Außerdem hätten sie und ihr Mann sich regelmäßig längere Auszeiten vom Job
genommen – und Eltern wie Schwiegereltern waren im Dauereinsatz. „Es war
nicht einfach, aber wir haben es geschafft.“
## Eigene Lust am Krimilesen
Als ihr jüngster Sohn mit sechs Jahren endlich nachts durchschlief, habe
sie plötzlich das Gefühl gehabt, ein neues Leben beginne – mit so viel mehr
Zeit. „Da fand ich die Energie, Krimis zu schreiben.“ Auf die Idee brachten
sie dieses spontane Bild vor Augen – die Leiche am Strand – die eigene Lust
am Krimilesen, aber auch die klare Struktur, die Fakten, die stimmen
mussten, die Auflösung am Schluss. All das kam ihr als Juristin entgegen.
Ihr erstes Manuskript schickte sie an drei Verlage, deren Namen sie von
Büchern im Wohnzimmerregal hatte.

+ + + + + + +

AUFGABE 1:
An wie viele Verlage schickte sie laut dem Auszug ihr erstes Manuskript?
AUFGABE 2:
Schreiben Sie aus dem Auszug die Passage von „Außerdem hätten sie“ bis einschließlich „als Juristin entgegen.“ wortgetreu ab.

DATENABSCHNITT:
+ + + + + + +

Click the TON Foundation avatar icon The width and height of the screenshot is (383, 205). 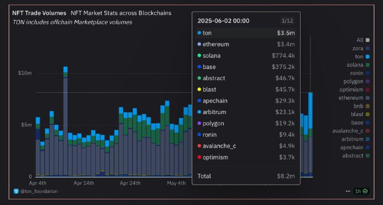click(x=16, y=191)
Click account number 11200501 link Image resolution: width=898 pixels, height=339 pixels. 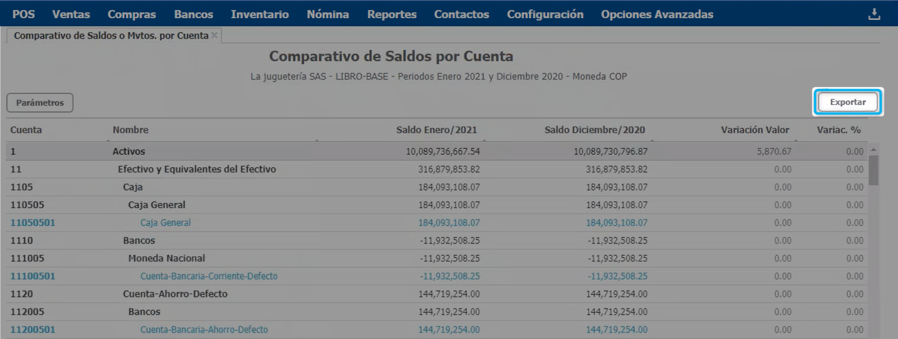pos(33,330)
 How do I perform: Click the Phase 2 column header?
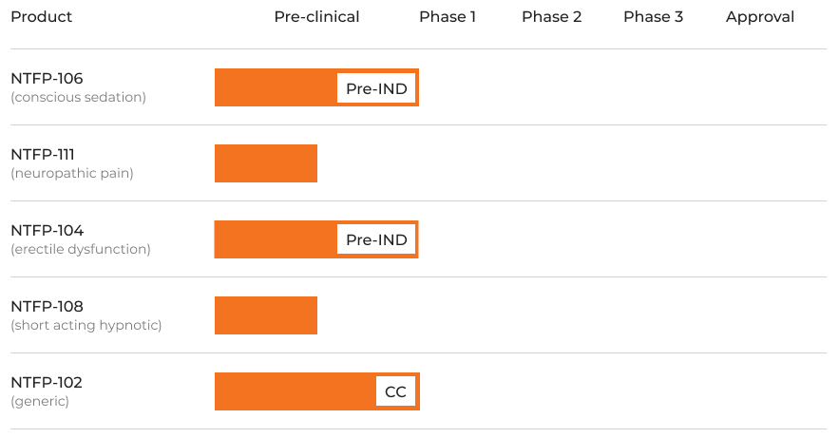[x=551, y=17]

+ + + + + + +

LÖSUNG 1:
An drei Verlage.

LÖSUNG 2:
Außerdem hätten sie und ihr Mann sich regelmäßig längere Auszeiten vom Job
genommen – und Eltern wie Schwiegereltern waren im Dauereinsatz. „Es war
nicht einfach, aber wir haben es geschafft.“
## Eigene Lust am Krimilesen
Als ihr jüngster Sohn mit sechs Jahren endlich nachts durchschlief, habe
sie plötzlich das Gefühl gehabt, ein neues Leben beginne – mit so viel mehr
Zeit. „Da fand ich die Energie, Krimis zu schreiben.“ Auf die Idee brachten
sie dieses spontane Bild vor Augen – die Leiche am Strand – die eigene Lust
am Krimilesen, aber auch die klare Struktur, die Fakten, die stimmen
mussten, die Auflösung am Schluss. All das kam ihr als Juristin entgegen.